Conversely, it’s just as important to let girls wear dresses and boys wear trousers if that’s their personal taste. What I’m saying here is no child should be forced to wear certain clothes or play with certain toys. If your daughter loves pink, glittery things then that’s fantastic! If your son also loves pink, glittery things then that’s just as fantastic! And vice versa with ‘masculine’ clothes and toys.
Not only is it the responsibility of toy and clothes manufacturers to spread a message of diversity and all-inclusiveness, it’s the parents’, schools’ and nurseries’ responsibility too. We should all be more open-minded in that the world isn’t simply a pink and blue place.

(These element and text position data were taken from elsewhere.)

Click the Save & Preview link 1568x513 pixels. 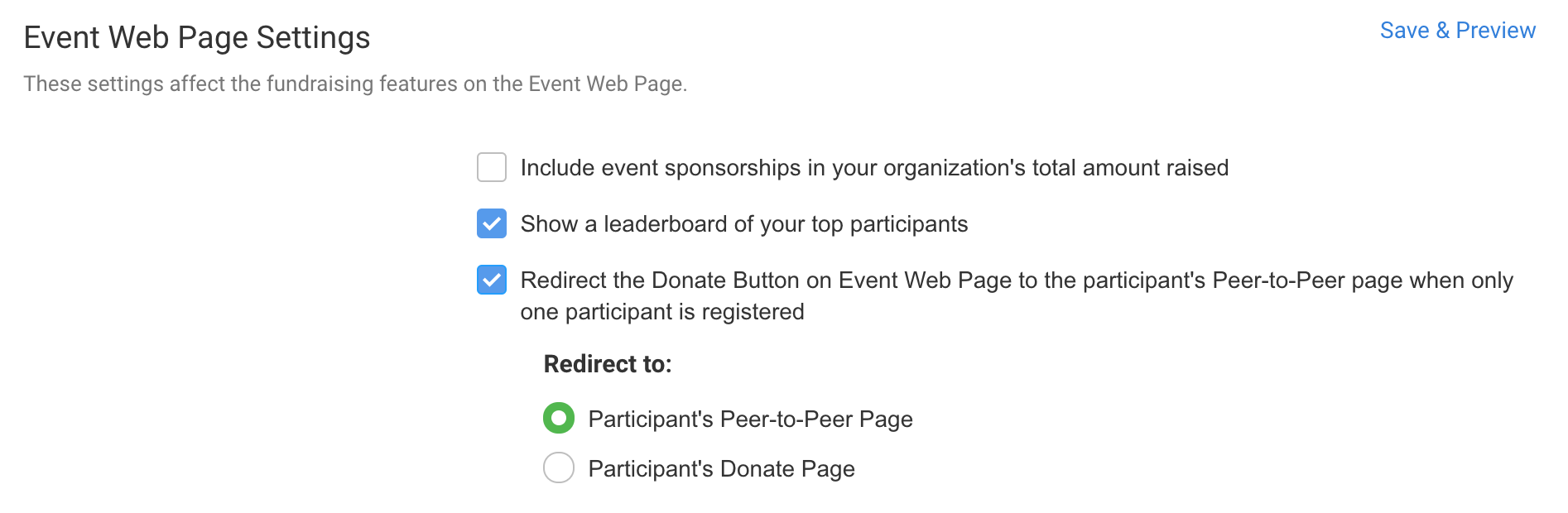click(x=1457, y=31)
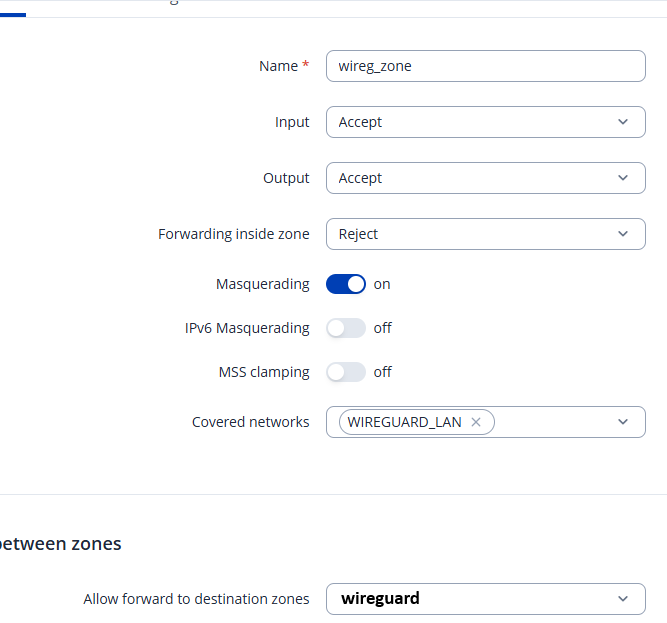Image resolution: width=667 pixels, height=623 pixels.
Task: Click the IPv6 Masquerading label
Action: [247, 328]
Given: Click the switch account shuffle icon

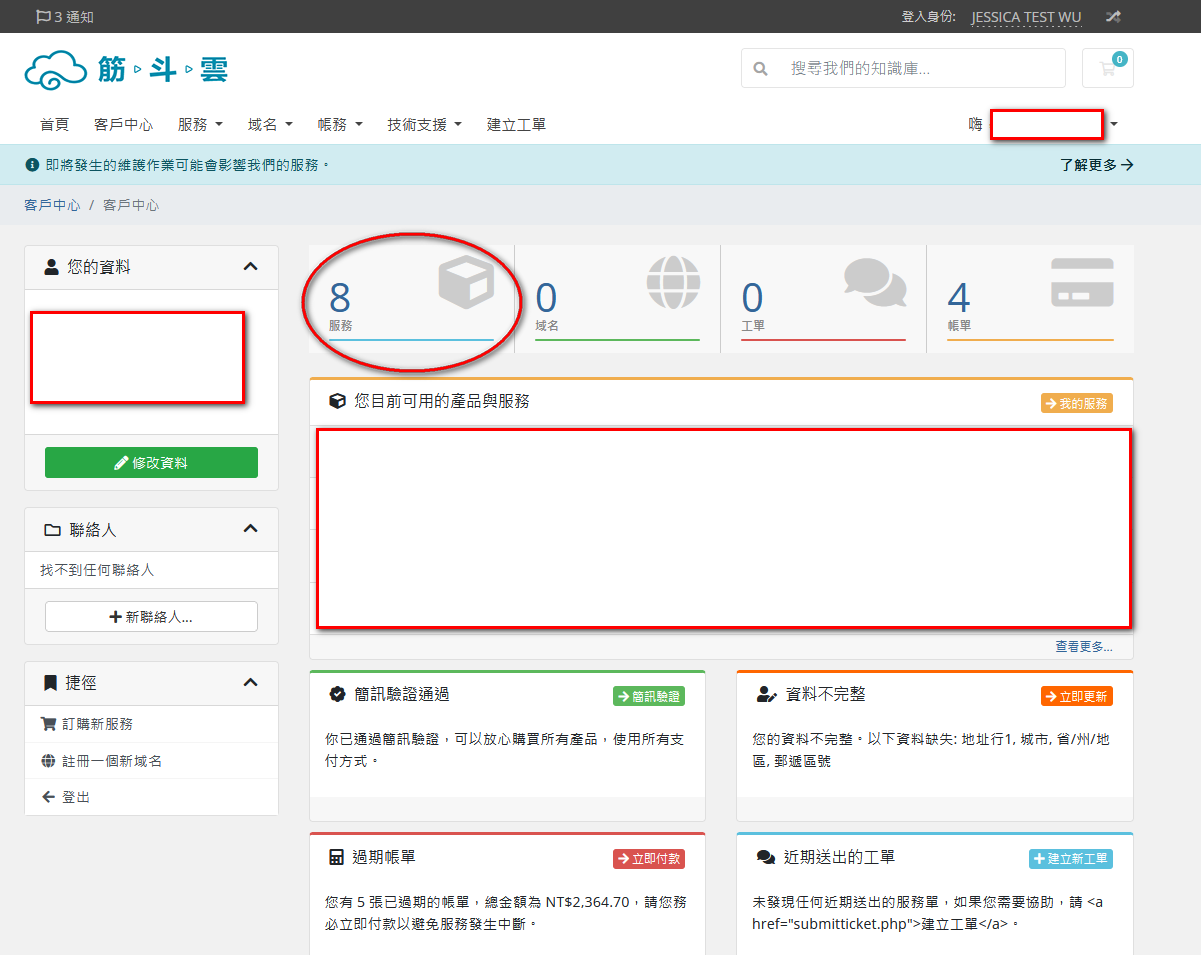Looking at the screenshot, I should 1113,17.
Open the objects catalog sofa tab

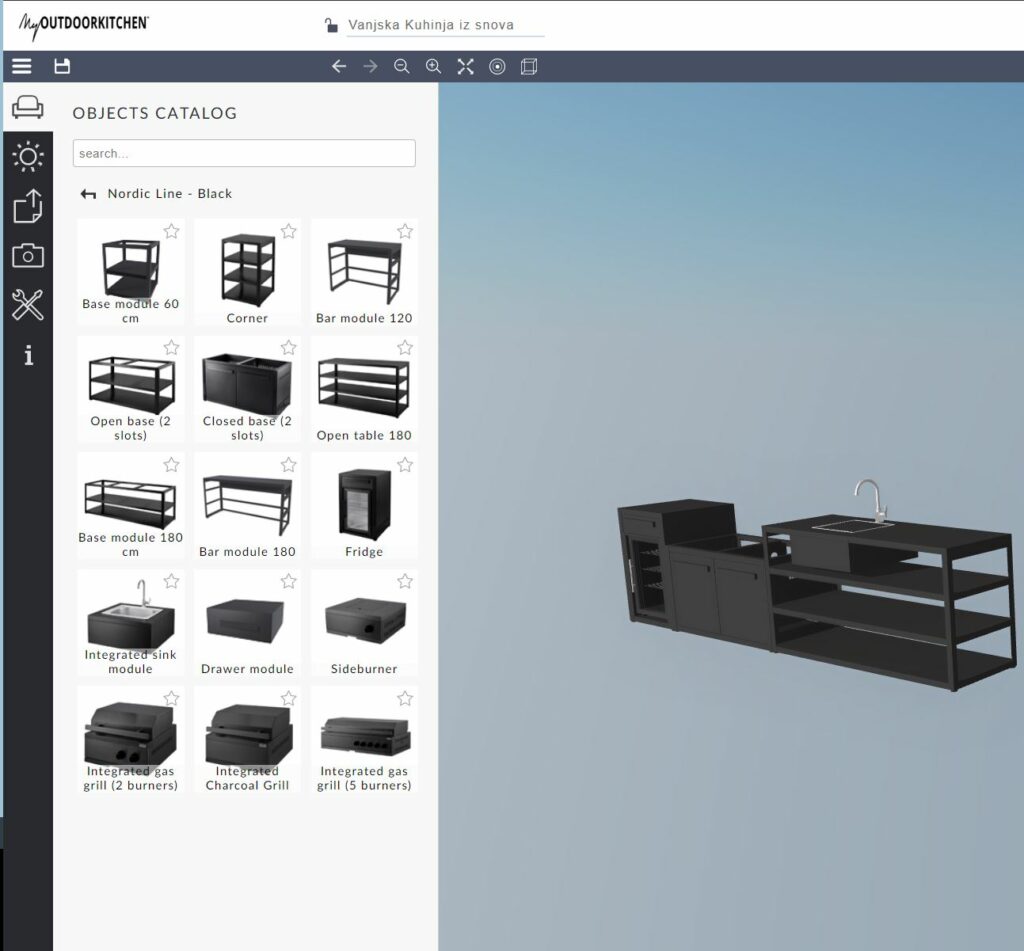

The campaign Let Toys Be Toys has been very successful so far in persuading retailers to get rid of the gendering of clothes, books and toys. The Entertainer, Debenhams and Boots have removed all traces of gender signage in their stores. The campaigners have also launched Toymark, an award which promotes retailers for good practice. It’s also really helpful as a starting point for parents looking for retailers who don’t stoop to gendering everything.
The sister site Let Clothes Be Clothes has also successfully campaigned for the eradication of gendered clothing sections in John Lewis and changing gendered wording on the Mothercare website. The organisation also has a handy list of approved clothing retailers (we’re on there too!).
Children need choice. They don’t need to be signposted into what they can and can’t play with or wear. Let them choose, let them be kids, buy a teddy (thankfully still typically not gendered)!